▸ **Trecho do documento**
O real, o nominal, o racional e o fictício…

A matemática nos explica que real é todo número inteiro ou fracionário, positivo ou negativo.

Ela também nos mostra que racional é todo aquele que pode ser representado por uma razão (ou fração) entre dois números inteiros, onde eu incluiria os isentos de emoção, eis que número não chora como gente…

Tentando acompanhar as novidades sobre a economia semper reformanda destes tempos, novas essas que pipocam em ritmo muito mais rápido do que a minha capacidade de digeri-las e, mais ainda, de opinar sobre elas, eu percebo que a equipe que gerencia a economia, parece vir de escola diferente daquela dos analistas de mercado, tamanho o desencontro dos dados e da profecia.

Assoreados pelos ditames da políَtica – ou da liturgia do cargo como dizia o Sarney – deflagram discursos ufanistas sobre desempenhos cumpridos e novas promessas, que relevam as próprias contradições.

Trocam, sem o menor pudor, o dito pelo digo e digo mais.

Agride-se não só a gramática em tais discursos, mas se distorcem também os números.

Tal qual cartomantes que veem coisas nas cartas em que nem elas acreditam, gabam-se, e bradam, caraduras, como que isentos de qualquer cobrança –  pilotos viciados em cruise control  incongruências sob todos os ângulos e, independentemente daquele que se olhe, a mim parecem todos obtusos.

Um exemplo disso é o caso do tal juro real

Segundo os nossos experts, juros reais “são os juros nominais descontada a inflação”.

▸ **Extrato de dados**
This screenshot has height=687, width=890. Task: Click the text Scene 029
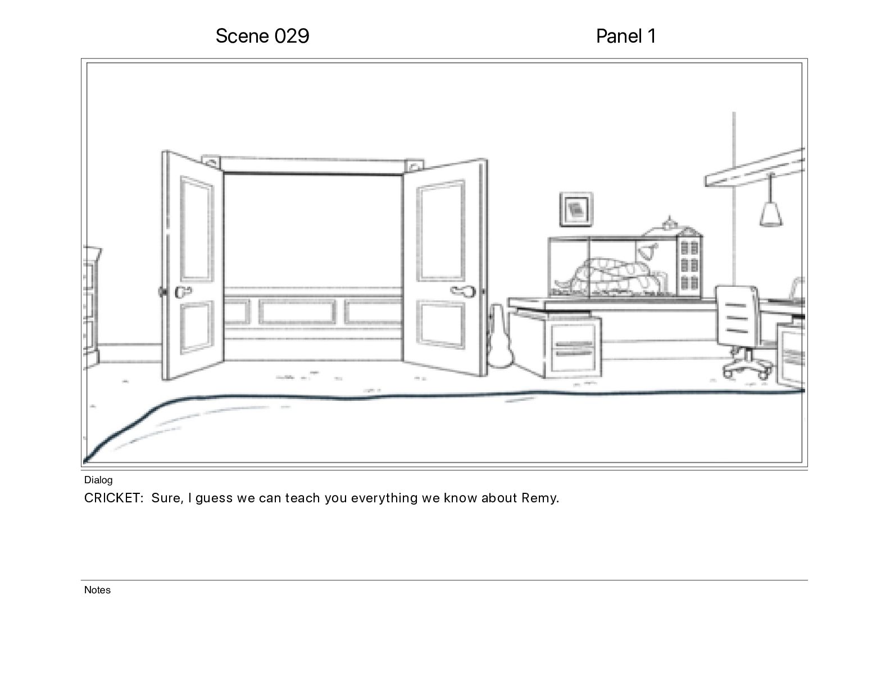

▸ **Complete o seguinte**
• a. De acordo com o texto sobre o juro real, como os experts definem juros reais?
• b. Dê continuidade ao texto sobre o juro real a partir da última frase apresentada.

▸ **Respostas por tarefa**
• a. São os juros nominais descontada a inflação.

• b.
Assim, meu primeiro impulso foi concluir que há dois procedimentos pra se chegar aos juros baixos: abaixá-los por decreto e uso dos mecanismos econômicos disponíveis, ou deixar a inflação correr solta pra que faça o serviço, como uma das variáveis dessa equação de primeiro grau, que a molecada do prezinho de hoje já sabe calcular no seu iPhone.

Contudo, como quem mais diretamente sente o duro golpe do juro alto é o incauto tomador diante do prestador – e a inflação nocauteia a todos, incluindo velhos, mulheres e crianças inocentes! – resolvi acreditar na redução efetiva dos juros lá na mesa do gerente do banco e incorporei a bravura de tomador.

Conforme a nova tabela oficial de classes de renda, eu finalmente entrei na alta classe média brasileira – de R$641,00 a R$1.014,00 per capita mensais – porque consegui ganhar neste ano R$10.000,00.

Com saudades do tempo do Romi isetta, fui ao banco tentar financiar um Smart, tão em moda atualmente no Brasil – com a Selic a 7,5% ao ano, por que não?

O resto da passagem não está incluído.